New York City Police Officer

The New York City Department is using a new pattern-spotting software to help connect crimes across precincts and solve crimes more quickly.

The software, Patternizr, uses machine learning to sort through hundreds of thousands of crime files logged in the NYPD’s database, helping analysts save time and money and find their suspects quicker.

Patternizr was co-created by Evan Levine, NYPD Assistant Commissioner of Data Analytics and NYU CUSP Alum Alex Chohlas-Wood, former NYPD Director of Analytics.

As reported by the New York Post,

“They said the idea came from a New York University study on trend-spotting that didn’t turn out a workable program.

“We had some weakness in finding patterns that span those large geographic areas,” Chohlas-Wood said…noting the prior issue of connecting crimes details in one precinct to another.

Levine and Chohlas-Wood spent two years developing the software before deploying it in December 2016. However, the department only disclosed the use of the software this month in an article in the INFORMS Journal on Applied Analytics.

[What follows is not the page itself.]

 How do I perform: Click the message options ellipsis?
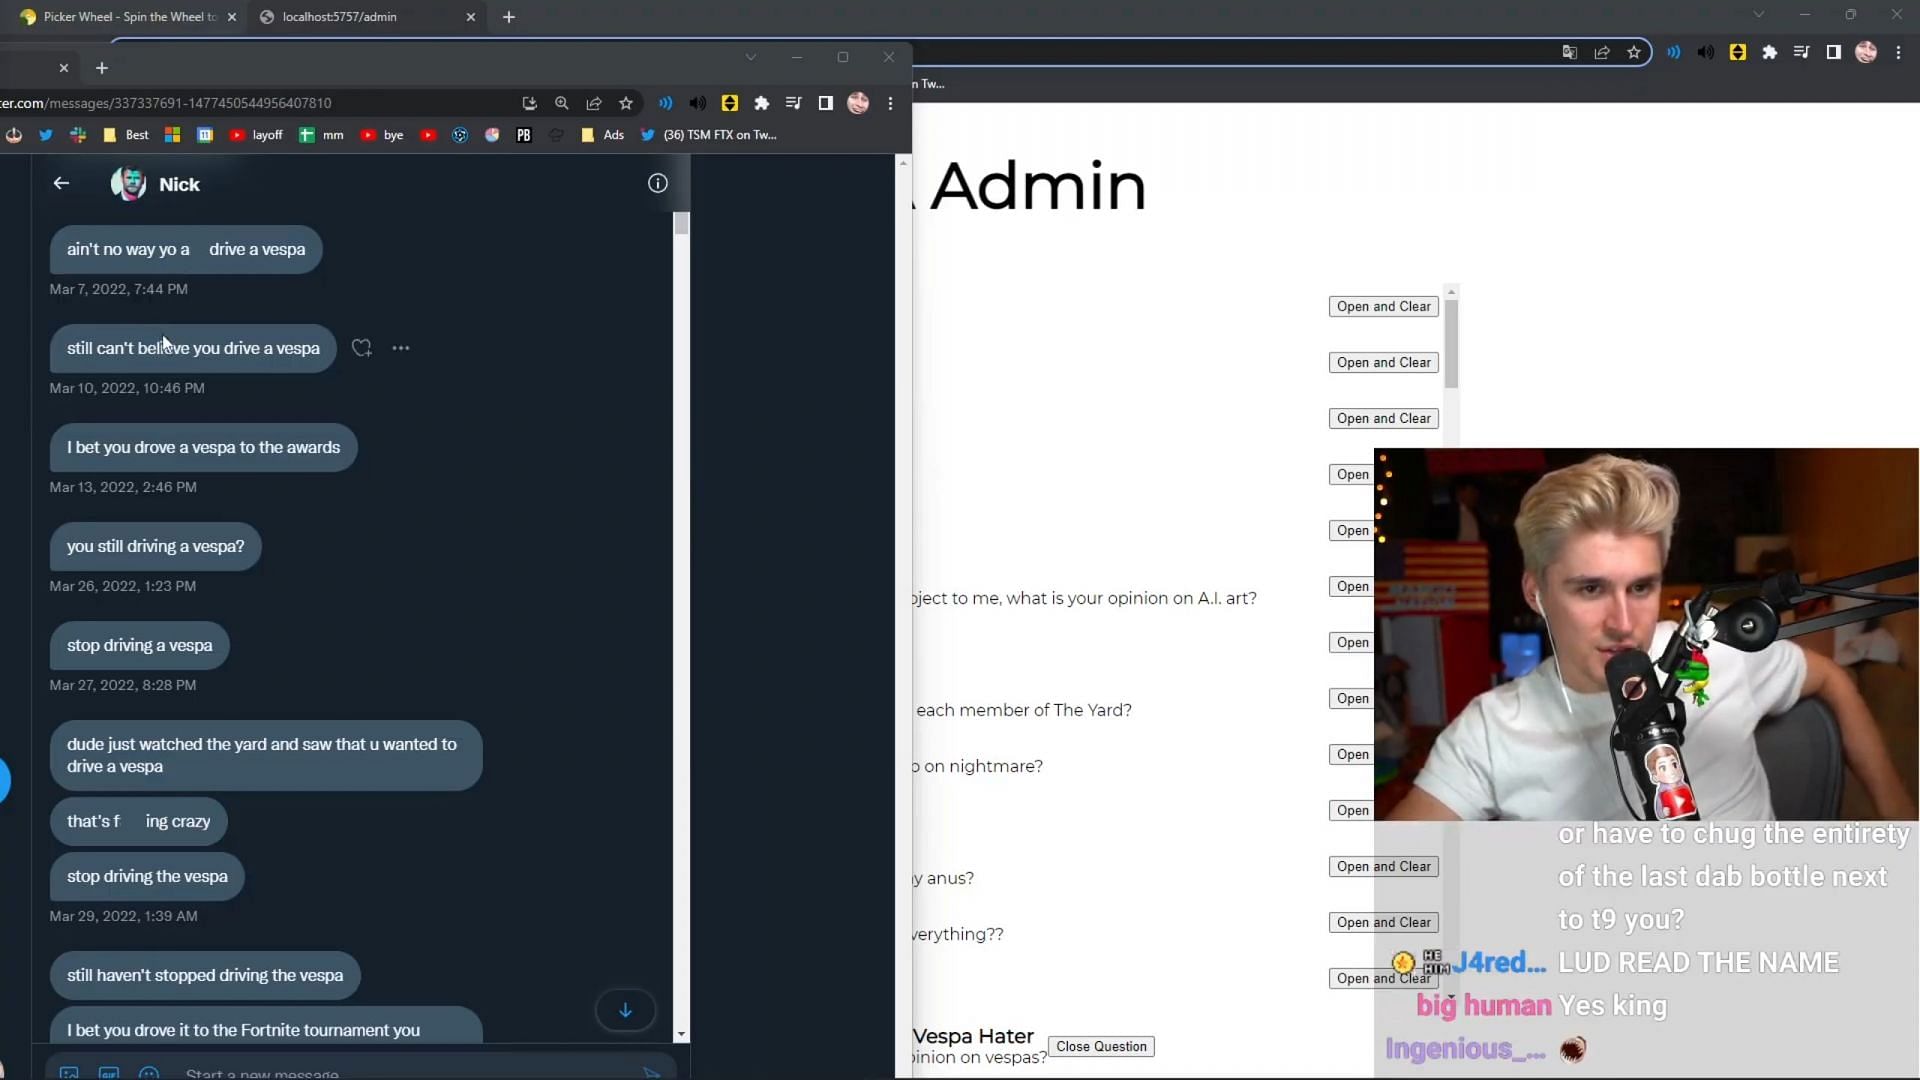click(401, 348)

As reported by the Associated Press,

The two trained the program on 10 years of patterns that the department had manually identified. In testing, it accurately re-created old crime patterns one-third of the time and returned parts of patterns 80 percent of the time. The NYPD says the cost was minimal because the two developers were already on staff.

Like human crime analysts, the software compares factors such as method of entry, type of goods taken and the distance between crimes. Levin and Chohlas-Wood sought out the uniformed officers who had decades of experience identifying patterns using traditional methods.

“The real advantage of the tool is that we minimize the amount of leg work and busy work that analysts or detectives have to do and really allow them to leverage their expertise and their experience in going through a much smaller list of results,” said Chohlas-Wood, now the deputy director of the Stanford Computational Policy Lab at Stanford University.